Required work — How would this sentence from the passage on high-seas intervention in pollution casualties read in Spanish: "In this case, limitations to coastal State sovereignty are drawn by the universally accepted treaty rules governing innocent passage."?
---------- Reading passage ----------
Intervention on the High Seas in Cases of Pollution Casualties (Agustin Blanco-Bazán)
INTERVENTION IN THE HIGHS SEAS IN CASES OF MARINE POLLUTION CASUALTIES
Agustín Blanco-Bazán
8.1 Introduction
The right of a coastal State to intervene within its territorial sea to counteract accidental pollution caused by foreign ships is widely accepted as an entitlement related to that State’s sovereignty over the belt of sea adjacent to its land territory and its internal waters. In this case, limitations to coastal State sovereignty are drawn by the universally accepted treaty rules governing innocent passage.
However, the right to intervene beyond the territorial sea is acknowledged only as an exceptional remedy related to the concept of self-defence, in this case the need to protect vital maritime living and non-living resources and coastal interests against imminent and grave risks of pollution resulting from an accident involving foreign ships.
---------- Stored data ----------
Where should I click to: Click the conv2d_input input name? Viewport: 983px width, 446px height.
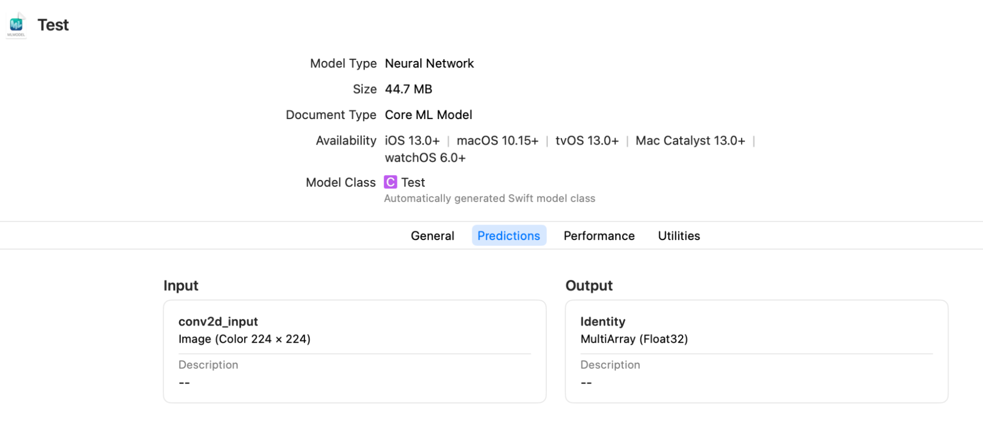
----------
Answer to the problem — En este caso, los límites a la soberanía del Estado ribereño los establecen las normas convencionales universalmente aceptadas que rigen el paso inocente.